>>>

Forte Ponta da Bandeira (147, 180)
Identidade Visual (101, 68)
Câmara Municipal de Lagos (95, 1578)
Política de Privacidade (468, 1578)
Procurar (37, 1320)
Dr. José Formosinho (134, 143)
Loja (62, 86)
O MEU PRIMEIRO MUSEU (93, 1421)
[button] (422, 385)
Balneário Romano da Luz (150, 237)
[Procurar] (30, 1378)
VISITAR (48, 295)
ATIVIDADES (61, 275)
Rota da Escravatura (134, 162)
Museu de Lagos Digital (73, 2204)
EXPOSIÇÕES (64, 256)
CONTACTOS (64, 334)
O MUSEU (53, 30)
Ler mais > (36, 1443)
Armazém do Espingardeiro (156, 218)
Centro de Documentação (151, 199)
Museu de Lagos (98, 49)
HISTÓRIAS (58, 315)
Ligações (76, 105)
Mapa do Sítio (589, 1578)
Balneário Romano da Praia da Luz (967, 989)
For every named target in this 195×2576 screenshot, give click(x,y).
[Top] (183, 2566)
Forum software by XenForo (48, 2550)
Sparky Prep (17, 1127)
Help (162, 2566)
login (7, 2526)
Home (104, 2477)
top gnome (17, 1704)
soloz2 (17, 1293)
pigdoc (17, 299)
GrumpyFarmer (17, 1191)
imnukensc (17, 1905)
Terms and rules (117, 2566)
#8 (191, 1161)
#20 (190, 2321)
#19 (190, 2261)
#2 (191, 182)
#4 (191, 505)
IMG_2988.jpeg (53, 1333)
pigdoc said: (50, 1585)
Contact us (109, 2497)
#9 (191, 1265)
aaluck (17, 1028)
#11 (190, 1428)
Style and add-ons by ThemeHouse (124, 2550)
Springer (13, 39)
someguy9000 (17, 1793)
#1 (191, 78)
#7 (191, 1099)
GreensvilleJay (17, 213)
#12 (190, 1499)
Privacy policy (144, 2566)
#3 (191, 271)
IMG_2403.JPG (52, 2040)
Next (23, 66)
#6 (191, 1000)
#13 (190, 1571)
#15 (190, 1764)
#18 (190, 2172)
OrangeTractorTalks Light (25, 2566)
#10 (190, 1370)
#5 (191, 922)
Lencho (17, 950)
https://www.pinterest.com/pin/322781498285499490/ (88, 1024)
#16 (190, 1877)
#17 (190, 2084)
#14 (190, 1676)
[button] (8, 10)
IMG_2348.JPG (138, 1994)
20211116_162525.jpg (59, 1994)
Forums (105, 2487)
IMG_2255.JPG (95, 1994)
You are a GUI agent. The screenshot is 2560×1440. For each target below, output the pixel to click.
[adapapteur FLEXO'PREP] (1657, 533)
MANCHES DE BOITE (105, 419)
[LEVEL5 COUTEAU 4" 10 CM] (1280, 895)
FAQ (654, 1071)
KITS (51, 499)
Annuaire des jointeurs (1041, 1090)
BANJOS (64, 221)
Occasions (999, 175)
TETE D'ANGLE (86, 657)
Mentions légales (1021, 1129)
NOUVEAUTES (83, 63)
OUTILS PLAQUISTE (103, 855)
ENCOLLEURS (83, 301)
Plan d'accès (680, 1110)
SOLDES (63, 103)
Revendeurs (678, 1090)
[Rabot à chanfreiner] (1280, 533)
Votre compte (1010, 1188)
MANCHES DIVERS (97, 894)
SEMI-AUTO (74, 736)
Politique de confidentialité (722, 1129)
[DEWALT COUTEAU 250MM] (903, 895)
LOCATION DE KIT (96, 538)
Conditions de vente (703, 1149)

<<<

Search the data above for lines holding "target" and copy each of them.

For every named target in this 195×2576 screenshot, give click(x,y).
You are a GUI agent. The screenshot is 2560×1440. For each target below, output the pixel to click.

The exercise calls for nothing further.